## EXCERPTED DATA
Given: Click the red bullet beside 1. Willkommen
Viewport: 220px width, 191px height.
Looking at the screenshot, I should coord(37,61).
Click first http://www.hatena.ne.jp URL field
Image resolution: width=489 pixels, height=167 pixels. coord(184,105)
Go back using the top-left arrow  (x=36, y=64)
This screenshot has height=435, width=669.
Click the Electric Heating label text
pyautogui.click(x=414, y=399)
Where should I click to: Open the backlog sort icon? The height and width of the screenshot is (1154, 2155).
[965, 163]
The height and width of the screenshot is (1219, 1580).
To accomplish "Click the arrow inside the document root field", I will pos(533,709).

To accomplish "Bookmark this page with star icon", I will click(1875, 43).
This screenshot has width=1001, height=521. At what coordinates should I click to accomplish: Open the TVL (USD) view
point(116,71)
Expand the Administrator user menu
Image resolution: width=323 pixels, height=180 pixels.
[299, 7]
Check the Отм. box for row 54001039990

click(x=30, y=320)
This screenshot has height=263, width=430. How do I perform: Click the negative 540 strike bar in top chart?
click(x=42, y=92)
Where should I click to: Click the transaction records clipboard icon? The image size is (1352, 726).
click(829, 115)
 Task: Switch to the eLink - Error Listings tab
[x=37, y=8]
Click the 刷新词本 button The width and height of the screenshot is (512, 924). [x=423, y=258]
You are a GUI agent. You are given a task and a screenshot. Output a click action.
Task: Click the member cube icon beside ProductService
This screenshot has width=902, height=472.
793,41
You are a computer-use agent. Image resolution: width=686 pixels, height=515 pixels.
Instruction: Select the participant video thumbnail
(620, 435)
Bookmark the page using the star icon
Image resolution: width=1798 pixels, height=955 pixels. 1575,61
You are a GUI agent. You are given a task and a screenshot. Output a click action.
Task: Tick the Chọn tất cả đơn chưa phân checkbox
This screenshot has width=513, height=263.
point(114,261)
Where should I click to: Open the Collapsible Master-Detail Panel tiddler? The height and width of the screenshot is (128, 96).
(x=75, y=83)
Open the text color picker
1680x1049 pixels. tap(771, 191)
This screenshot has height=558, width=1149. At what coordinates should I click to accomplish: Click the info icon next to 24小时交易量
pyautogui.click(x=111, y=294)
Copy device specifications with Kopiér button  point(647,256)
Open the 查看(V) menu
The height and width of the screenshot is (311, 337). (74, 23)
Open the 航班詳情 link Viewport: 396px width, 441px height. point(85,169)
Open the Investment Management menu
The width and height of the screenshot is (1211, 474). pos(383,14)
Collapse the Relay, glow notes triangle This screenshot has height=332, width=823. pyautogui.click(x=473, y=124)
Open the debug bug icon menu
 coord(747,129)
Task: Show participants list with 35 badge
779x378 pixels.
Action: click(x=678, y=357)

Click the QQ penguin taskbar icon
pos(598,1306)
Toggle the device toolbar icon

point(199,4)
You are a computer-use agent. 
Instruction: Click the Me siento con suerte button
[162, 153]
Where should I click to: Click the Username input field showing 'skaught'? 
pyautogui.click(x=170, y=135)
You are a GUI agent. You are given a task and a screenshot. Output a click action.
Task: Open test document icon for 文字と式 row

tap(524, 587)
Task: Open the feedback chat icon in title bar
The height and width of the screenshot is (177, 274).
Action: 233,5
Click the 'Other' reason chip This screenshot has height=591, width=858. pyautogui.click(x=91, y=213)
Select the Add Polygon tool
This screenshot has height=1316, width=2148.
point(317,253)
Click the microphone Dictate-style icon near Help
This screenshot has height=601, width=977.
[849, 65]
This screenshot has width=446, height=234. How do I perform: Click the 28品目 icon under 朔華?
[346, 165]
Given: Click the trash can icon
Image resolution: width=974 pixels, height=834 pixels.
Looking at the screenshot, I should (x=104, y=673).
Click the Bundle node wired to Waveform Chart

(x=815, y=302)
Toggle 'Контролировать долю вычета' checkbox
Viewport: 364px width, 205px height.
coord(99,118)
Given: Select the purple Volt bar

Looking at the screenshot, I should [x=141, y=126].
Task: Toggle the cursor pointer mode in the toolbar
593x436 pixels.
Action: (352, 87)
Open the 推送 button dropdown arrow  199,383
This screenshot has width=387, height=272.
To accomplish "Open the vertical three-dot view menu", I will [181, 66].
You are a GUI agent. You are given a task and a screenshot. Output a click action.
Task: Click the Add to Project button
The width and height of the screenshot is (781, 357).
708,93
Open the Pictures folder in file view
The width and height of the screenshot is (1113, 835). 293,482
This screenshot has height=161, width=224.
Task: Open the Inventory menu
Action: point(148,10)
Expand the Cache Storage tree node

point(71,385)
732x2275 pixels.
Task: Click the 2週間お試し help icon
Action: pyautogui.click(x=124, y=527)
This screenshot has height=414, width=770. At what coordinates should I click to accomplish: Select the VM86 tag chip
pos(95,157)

## WHAT IS REQUIRED
Could you give all the rows above again, renaming "GUI agent" to "interface agent" wherever it occurs and leaving everything else unchanged?

## SOLUTION TO THIS PROBLEM
Given: Click the red bullet beside 1. Willkommen
Viewport: 220px width, 191px height.
Looking at the screenshot, I should coord(37,61).
Click first http://www.hatena.ne.jp URL field
Image resolution: width=489 pixels, height=167 pixels. coord(184,105)
Go back using the top-left arrow  (x=36, y=64)
This screenshot has height=435, width=669.
Click the Electric Heating label text
pyautogui.click(x=414, y=399)
Where should I click to: Open the backlog sort icon? The height and width of the screenshot is (1154, 2155).
[965, 163]
The height and width of the screenshot is (1219, 1580).
To accomplish "Click the arrow inside the document root field", I will pos(533,709).

To accomplish "Bookmark this page with star icon", I will click(1875, 43).
This screenshot has width=1001, height=521. At what coordinates should I click to accomplish: Open the TVL (USD) view
point(116,71)
Expand the Administrator user menu
Image resolution: width=323 pixels, height=180 pixels.
[299, 7]
Check the Отм. box for row 54001039990

click(x=30, y=320)
This screenshot has height=263, width=430. How do I perform: Click the negative 540 strike bar in top chart?
click(x=42, y=92)
Where should I click to: Click the transaction records clipboard icon? The image size is (1352, 726).
click(829, 115)
 Task: Switch to the eLink - Error Listings tab
[x=37, y=8]
Click the 刷新词本 button The width and height of the screenshot is (512, 924). [x=423, y=258]
You are a interface agent. You are given a task and a screenshot. Output a click action.
Task: Click the member cube icon beside ProductService
This screenshot has width=902, height=472.
793,41
You are a computer-use agent. Image resolution: width=686 pixels, height=515 pixels.
Instruction: Select the participant video thumbnail
(620, 435)
Bookmark the page using the star icon
Image resolution: width=1798 pixels, height=955 pixels. 1575,61
You are a interface agent. You are given a task and a screenshot. Output a click action.
Task: Tick the Chọn tất cả đơn chưa phân checkbox
This screenshot has width=513, height=263.
point(114,261)
Where should I click to: Open the Collapsible Master-Detail Panel tiddler? The height and width of the screenshot is (128, 96).
(x=75, y=83)
Open the text color picker
1680x1049 pixels. tap(771, 191)
This screenshot has height=558, width=1149. At what coordinates should I click to accomplish: Click the info icon next to 24小时交易量
pyautogui.click(x=111, y=294)
Copy device specifications with Kopiér button  point(647,256)
Open the 查看(V) menu
The height and width of the screenshot is (311, 337). (74, 23)
Open the 航班詳情 link Viewport: 396px width, 441px height. point(85,169)
Open the Investment Management menu
The width and height of the screenshot is (1211, 474). pos(383,14)
Collapse the Relay, glow notes triangle This screenshot has height=332, width=823. pyautogui.click(x=473, y=124)
Open the debug bug icon menu
 coord(747,129)
Task: Show participants list with 35 badge
779x378 pixels.
Action: click(x=678, y=357)

Click the QQ penguin taskbar icon
pos(598,1306)
Toggle the device toolbar icon

point(199,4)
You are a computer-use agent. 
Instruction: Click the Me siento con suerte button
[162, 153]
Where should I click to: Click the Username input field showing 'skaught'? 
pyautogui.click(x=170, y=135)
You are a interface agent. You are given a task and a screenshot. Output a click action.
Task: Open test document icon for 文字と式 row

tap(524, 587)
Task: Open the feedback chat icon in title bar
The height and width of the screenshot is (177, 274).
Action: 233,5
Click the 'Other' reason chip This screenshot has height=591, width=858. pyautogui.click(x=91, y=213)
Select the Add Polygon tool
This screenshot has height=1316, width=2148.
point(317,253)
Click the microphone Dictate-style icon near Help
This screenshot has height=601, width=977.
[849, 65]
This screenshot has width=446, height=234. How do I perform: Click the 28品目 icon under 朔華?
[346, 165]
Given: Click the trash can icon
Image resolution: width=974 pixels, height=834 pixels.
Looking at the screenshot, I should (x=104, y=673).
Click the Bundle node wired to Waveform Chart

(x=815, y=302)
Toggle 'Контролировать долю вычета' checkbox
Viewport: 364px width, 205px height.
coord(99,118)
Given: Select the purple Volt bar

Looking at the screenshot, I should [x=141, y=126].
Task: Toggle the cursor pointer mode in the toolbar
593x436 pixels.
Action: (352, 87)
Open the 推送 button dropdown arrow  199,383
This screenshot has width=387, height=272.
To accomplish "Open the vertical three-dot view menu", I will [181, 66].
You are a interface agent. You are given a task and a screenshot. Output a click action.
Task: Click the Add to Project button
The width and height of the screenshot is (781, 357).
708,93
Open the Pictures folder in file view
The width and height of the screenshot is (1113, 835). 293,482
This screenshot has height=161, width=224.
Task: Open the Inventory menu
Action: point(148,10)
Expand the Cache Storage tree node

point(71,385)
732x2275 pixels.
Task: Click the 2週間お試し help icon
Action: pyautogui.click(x=124, y=527)
This screenshot has height=414, width=770. At what coordinates should I click to accomplish: Select the VM86 tag chip
pos(95,157)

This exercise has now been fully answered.